The level of desperation I feel explaining why there are four heavyweight champions or revealing against whom Ricky Hatton should really be fighting often leaves me exasperated. Better to be back on the forums, amongst the warmth of the outcasts, the marginalized hardcore fan to whom explanatory notes are not required and with whom I’ve deliberated most of the fundamental discussion points already. Simply put, conversation with casual fans begins at Ground Zero and there never feels sufficient time, or the requisite reserves of enthusiasm, to educate from such an uninformed base—but rather like Jehovah’s Witnesses, perhaps if we all ‘saved’ somebody, boxing may survive long enough to cleanse itself?
In the emerging UFC model, boxing faces a genuine threat to its sovereignty as the premier fistic pursuit but could, if it can find the humility, also realize the UFC’s success is due only to the adoption of boxing’s core values. Even fights, frequently made.
Fewer weight classes and one single sanctioning body would also immediately rarefy competition and identify the true world champion at the various weights much more plainly. From recognition comes respect, from respect grows interest and enthusiasm and with just a single championship to contend, the best fighters meet the best challengers more frequently. But I know, though I wrestle with my acceptance of the fact, this will never happen. A central, independent federation will never emerge, nor will the Muhammad Ali Act prove to be more than a nice idea.
It’s an isolated world, the world of the boxing fan. In the search for hope and a bid to emerge, personally at least, from this sombre outlook perhaps the Oscar De La Hoya vs. Floyd Mayweather contest is a fight to lap over the sport’s claustrophobic boundaries. Oscar, as the last great crossover star of the sport Stateside, can generate the type of audience and interest to which all others aspire.

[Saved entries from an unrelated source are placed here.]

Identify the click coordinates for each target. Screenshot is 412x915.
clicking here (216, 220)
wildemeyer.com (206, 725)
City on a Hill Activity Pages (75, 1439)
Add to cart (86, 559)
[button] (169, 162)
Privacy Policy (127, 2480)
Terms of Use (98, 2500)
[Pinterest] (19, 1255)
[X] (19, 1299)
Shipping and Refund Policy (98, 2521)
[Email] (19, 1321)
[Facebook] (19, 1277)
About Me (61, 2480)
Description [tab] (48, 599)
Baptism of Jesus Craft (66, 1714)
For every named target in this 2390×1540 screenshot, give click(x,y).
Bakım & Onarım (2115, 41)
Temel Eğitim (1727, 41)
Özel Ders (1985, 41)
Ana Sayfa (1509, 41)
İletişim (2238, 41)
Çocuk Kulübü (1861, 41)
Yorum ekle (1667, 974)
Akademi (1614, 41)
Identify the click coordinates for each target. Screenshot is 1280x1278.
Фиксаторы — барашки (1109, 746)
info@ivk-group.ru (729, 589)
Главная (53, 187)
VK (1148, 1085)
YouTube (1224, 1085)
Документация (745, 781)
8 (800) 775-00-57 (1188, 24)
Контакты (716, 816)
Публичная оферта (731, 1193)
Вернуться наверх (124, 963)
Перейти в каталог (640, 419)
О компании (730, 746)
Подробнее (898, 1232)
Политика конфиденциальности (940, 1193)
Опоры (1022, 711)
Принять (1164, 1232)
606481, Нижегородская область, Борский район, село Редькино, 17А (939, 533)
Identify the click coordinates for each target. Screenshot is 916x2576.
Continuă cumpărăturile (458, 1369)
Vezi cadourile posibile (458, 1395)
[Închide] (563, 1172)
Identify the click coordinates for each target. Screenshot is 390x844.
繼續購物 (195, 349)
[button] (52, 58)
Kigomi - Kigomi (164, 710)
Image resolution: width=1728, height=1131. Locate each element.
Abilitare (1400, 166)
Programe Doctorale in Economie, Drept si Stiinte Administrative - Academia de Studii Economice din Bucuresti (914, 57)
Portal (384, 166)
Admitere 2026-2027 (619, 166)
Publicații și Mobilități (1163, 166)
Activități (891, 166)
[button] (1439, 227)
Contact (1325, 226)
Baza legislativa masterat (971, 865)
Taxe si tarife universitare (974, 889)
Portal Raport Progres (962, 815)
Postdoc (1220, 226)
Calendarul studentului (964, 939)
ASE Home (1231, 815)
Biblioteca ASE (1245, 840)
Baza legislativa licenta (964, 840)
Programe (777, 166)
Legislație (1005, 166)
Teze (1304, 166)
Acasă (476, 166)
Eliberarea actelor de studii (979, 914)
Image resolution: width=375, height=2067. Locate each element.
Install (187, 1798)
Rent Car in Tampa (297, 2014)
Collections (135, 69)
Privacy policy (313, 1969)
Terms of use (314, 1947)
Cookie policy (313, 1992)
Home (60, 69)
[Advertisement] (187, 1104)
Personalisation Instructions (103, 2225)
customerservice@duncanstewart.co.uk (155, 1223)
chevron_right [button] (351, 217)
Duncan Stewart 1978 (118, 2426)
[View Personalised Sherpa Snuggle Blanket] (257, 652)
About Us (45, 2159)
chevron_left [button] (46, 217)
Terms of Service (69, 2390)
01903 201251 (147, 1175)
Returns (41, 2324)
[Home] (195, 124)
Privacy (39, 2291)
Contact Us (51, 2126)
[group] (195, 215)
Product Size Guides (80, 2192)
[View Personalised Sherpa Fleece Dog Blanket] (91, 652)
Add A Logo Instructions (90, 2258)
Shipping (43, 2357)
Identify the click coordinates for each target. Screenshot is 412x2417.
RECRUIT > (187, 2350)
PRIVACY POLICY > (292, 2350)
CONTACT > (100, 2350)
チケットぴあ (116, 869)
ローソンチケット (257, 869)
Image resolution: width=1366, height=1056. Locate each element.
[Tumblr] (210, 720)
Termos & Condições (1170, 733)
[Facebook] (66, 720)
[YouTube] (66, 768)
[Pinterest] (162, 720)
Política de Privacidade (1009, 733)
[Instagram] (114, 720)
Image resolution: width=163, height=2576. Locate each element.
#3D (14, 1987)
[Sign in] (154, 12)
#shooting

Sadly, despite this huge following in America, he remains essentially anonymous in England and the result of his clash with the most gifted fighter of his day, will garner few lines in the British media. A Tyson, an Ali or even a Hamed he is not.
Most sports fans know of Manchester’s quintessential boy next door, Ricky Hatton, but they would be unilaterally unable to name more than one of his opponents or for that matter his weight class. His departure to Satellite television, and recently to HBO and America, just as his then-promoter Frank Warren negotiated an exclusive contract with terrestrial broadcaster ITV, could have been boxing’s last chance to reclaim lost fans.
But Hatton keeps winning, and with his clash against Jose Luis Castillo on the horizon hope remains that support can still be galvanized. Historically, the blue ribbon division provides a thermometer on the health of the sport and in Samuel Peter a glint of optimism still shines. A knockout puncher in the heavyweight class holding one portion of the fractured title would certainly entice some toward a sport so marginalised in the past decade. As always, there is more hope than expectation and more ‘ifs,’ ‘buts’ and ‘maybes’ than fact.
However, though the isolation is frustrating, I do quite like the notoriety and individualism attached to being the only practising boxing fan anybody knows.
And if you’re honest, you do to don’t you?